Harlan sat down at the key-board in front of his computer and sighed as he saw well over 300 e-mails ready to be read and answered.

"Oh, Bazz-Fazz!" He said aloud to no-one in particular.

Most of the e-mails he recieved were from adoring, gushing fans who would always begin by writing, "Dear Mr. Ellison, You don't know me, but I'm a sci-fi writer too, and...."

Others, however, were remarkably well thought out and well written.

As he scanned the page on the screen, one e-mail caught his attention. It was from a fan alright, but not just any fan.

He slowly and carefully read the message, and then read it again in hopes of figuring out if it was a joke, or a real plea for help.

He copied down the cell-phone number given at the bottom of the message and headed to his phone.

He dialed and in a few seconds, was happy to hear the sweet voice of his fan, Janis.

The conversation only lasted a few minutes and after he hung up, went straight to his room to start packing...for Transylvania!

----------------------------


Pat, Arlo and Janis were waiting in the relative comfort of the village livery. As they waited for the coach driver to show, Arlo and Janis played guitar and sang duets all to the delight of Pat, the Lawyer-Monster. Outside, the cold rain came down and quickly chilled the air to a temperature just above freezing.

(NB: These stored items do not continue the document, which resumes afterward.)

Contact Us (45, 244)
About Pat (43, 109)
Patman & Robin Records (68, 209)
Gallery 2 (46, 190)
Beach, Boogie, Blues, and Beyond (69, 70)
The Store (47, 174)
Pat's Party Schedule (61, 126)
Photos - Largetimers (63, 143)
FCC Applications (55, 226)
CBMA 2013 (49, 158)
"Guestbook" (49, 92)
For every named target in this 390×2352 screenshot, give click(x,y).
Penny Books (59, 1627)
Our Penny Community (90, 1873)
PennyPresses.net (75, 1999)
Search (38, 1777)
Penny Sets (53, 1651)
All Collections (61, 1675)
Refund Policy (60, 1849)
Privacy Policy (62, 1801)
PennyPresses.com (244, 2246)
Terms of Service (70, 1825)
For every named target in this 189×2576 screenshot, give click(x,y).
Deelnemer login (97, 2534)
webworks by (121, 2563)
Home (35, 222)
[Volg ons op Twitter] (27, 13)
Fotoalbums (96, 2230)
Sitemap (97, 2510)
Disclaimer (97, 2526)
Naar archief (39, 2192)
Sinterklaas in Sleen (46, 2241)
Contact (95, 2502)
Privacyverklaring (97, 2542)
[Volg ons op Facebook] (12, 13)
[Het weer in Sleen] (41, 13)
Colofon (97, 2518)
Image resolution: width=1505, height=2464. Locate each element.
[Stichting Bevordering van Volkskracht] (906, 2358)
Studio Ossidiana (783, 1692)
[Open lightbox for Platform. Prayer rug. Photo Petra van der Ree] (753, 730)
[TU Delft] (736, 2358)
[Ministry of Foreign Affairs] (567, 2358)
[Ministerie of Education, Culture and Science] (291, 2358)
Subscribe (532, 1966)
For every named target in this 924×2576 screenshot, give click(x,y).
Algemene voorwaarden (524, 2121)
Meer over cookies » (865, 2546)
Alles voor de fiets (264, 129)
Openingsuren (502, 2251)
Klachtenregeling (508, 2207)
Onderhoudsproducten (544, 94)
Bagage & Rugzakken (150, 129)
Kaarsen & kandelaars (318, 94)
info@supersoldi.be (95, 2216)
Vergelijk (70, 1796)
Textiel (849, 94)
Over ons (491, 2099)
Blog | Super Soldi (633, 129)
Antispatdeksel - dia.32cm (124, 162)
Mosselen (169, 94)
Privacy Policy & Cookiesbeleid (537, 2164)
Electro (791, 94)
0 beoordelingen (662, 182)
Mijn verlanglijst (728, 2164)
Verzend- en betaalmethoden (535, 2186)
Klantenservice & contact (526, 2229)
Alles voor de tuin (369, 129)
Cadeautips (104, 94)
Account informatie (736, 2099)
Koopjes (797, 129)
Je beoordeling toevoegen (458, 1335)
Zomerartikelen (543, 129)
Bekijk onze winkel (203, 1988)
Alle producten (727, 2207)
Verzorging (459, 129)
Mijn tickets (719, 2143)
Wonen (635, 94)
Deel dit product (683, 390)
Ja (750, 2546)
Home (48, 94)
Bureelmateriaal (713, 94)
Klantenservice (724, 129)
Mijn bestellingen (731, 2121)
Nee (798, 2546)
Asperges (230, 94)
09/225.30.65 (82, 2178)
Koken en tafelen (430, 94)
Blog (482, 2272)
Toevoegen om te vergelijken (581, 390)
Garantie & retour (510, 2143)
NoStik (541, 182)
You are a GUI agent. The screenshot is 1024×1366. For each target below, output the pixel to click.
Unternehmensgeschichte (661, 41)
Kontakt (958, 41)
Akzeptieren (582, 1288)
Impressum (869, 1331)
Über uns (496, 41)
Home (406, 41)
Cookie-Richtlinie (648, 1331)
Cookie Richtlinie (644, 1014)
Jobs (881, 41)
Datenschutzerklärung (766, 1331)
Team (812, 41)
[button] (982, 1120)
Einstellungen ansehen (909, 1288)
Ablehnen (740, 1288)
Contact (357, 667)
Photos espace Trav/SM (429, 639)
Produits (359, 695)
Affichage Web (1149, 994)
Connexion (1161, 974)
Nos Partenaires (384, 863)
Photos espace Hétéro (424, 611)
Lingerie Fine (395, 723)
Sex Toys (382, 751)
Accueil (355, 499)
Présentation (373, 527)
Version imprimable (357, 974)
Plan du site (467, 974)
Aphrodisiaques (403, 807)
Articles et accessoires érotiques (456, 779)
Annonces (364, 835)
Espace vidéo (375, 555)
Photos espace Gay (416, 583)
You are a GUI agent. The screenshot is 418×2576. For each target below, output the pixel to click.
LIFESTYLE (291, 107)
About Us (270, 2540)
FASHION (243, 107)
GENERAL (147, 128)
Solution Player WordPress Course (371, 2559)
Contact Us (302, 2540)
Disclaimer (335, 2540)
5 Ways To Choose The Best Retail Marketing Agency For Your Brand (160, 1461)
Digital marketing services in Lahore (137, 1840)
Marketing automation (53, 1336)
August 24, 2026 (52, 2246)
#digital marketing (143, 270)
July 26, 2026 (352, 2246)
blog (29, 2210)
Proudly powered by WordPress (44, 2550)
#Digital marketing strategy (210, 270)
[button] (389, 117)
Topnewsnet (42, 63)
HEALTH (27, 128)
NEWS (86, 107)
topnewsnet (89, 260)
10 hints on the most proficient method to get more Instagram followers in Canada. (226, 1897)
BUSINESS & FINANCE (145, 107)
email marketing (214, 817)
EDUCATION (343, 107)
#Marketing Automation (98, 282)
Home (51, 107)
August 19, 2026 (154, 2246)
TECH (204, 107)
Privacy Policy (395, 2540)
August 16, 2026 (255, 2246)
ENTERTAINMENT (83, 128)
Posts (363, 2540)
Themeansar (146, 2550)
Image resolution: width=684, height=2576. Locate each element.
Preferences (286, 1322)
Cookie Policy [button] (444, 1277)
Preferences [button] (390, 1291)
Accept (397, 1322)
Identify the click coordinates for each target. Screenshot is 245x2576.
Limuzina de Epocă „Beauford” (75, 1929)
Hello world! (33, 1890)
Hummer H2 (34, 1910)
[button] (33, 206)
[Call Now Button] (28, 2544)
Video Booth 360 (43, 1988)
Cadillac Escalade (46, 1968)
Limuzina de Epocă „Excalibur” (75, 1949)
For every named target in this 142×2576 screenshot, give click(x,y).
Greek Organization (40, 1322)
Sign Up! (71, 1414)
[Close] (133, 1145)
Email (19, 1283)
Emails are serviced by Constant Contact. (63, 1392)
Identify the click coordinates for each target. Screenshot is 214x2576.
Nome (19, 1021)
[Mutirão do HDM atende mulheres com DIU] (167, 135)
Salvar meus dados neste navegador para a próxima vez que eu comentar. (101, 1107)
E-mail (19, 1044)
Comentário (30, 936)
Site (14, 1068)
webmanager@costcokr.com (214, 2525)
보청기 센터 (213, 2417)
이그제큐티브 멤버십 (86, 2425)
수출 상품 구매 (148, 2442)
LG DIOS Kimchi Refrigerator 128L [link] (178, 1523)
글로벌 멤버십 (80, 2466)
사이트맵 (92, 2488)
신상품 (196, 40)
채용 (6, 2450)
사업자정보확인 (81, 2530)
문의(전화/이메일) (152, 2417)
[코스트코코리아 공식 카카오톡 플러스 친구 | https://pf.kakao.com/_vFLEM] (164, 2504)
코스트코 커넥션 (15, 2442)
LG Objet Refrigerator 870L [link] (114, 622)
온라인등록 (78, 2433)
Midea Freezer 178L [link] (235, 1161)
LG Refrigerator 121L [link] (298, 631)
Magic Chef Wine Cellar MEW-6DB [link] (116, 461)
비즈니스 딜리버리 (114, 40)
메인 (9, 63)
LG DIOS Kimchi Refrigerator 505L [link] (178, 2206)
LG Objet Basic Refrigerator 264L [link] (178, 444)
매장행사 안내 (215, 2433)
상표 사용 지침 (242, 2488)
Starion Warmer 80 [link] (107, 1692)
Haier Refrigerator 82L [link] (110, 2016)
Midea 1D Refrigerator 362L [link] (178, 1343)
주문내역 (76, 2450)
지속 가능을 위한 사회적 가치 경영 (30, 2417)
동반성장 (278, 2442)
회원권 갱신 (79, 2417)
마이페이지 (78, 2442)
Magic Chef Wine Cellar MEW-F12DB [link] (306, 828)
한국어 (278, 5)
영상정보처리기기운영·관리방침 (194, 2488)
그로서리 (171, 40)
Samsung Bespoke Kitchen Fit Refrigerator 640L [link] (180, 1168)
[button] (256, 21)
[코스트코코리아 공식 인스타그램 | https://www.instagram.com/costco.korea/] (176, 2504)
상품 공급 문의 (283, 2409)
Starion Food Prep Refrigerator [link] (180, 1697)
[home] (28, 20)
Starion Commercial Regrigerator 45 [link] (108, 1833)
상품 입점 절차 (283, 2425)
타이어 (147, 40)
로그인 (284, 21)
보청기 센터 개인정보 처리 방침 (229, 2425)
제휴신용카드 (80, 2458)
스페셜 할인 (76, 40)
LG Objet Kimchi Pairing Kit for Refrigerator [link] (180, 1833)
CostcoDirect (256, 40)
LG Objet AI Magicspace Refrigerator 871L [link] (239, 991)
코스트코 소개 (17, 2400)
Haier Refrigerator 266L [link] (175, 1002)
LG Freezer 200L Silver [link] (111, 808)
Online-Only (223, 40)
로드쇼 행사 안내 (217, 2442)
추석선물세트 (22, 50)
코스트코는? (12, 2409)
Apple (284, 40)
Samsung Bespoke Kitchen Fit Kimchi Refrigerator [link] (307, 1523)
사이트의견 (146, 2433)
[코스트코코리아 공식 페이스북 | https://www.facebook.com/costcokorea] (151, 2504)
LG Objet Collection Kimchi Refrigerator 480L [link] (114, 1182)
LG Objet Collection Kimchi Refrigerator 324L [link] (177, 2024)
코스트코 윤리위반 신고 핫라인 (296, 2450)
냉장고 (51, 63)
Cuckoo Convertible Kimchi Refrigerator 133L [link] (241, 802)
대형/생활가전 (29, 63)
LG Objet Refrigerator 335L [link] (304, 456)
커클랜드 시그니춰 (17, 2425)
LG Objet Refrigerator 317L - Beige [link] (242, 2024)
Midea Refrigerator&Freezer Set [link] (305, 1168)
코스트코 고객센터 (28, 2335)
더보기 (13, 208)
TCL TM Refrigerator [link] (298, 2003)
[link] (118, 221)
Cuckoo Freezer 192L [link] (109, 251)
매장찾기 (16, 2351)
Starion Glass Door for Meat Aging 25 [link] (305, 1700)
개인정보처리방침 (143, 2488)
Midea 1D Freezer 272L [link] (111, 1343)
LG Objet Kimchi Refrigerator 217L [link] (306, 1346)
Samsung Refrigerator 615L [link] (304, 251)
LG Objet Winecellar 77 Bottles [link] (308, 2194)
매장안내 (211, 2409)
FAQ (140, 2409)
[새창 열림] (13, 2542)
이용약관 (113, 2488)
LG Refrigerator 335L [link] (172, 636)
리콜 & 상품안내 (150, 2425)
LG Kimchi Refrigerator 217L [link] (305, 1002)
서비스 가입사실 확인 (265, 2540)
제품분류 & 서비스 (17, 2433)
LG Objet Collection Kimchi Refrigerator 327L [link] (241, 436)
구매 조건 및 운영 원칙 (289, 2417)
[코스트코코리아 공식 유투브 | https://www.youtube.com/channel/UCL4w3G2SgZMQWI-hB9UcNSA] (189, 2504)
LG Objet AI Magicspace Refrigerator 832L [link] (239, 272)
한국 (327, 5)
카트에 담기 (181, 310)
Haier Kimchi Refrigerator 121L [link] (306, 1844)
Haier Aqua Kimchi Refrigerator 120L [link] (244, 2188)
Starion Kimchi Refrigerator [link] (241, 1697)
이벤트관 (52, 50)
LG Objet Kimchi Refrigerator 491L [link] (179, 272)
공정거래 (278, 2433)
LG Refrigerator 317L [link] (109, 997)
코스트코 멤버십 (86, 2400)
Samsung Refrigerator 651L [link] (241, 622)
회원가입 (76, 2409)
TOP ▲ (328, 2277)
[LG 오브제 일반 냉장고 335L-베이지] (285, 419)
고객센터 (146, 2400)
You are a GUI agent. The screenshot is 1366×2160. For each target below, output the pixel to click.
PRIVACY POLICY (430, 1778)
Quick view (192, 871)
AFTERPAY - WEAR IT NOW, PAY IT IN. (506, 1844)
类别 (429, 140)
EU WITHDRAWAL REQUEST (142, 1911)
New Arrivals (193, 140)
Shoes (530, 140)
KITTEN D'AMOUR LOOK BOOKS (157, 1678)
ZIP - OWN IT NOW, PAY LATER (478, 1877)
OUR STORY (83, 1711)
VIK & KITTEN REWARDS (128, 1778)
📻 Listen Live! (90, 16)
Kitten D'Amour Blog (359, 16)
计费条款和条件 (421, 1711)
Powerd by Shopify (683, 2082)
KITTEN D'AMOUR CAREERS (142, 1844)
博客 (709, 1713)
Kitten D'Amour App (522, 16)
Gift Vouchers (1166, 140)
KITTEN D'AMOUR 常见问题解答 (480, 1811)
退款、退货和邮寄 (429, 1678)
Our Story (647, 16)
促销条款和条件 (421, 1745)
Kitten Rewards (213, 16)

It was getting dark at the foot of Mount Baricur where the village was located and they began to wonder if the coach-driver would ever show.

Arlo was the first to spot the obiously drunken man coming from a pub just across the narrow street. What got everyone's attention, however, was the rather large bat hanging up-side down from the man's right shoulder.

When the man was a few feet away, Pat spoke. "We need you to take us up to the Castle Tepis."

"Listen," the drunken driver said, "I may be drunk, but I'm not a fool. Last night, with you two, was the first and only time for me. Get yerself someone else."

Janis smiled and said, ".........



Best/stay safe
Chris & Sher

Annie's Dad
10-06-2006, 07:01 PM
"......I understand. May we please hire your coach, then?"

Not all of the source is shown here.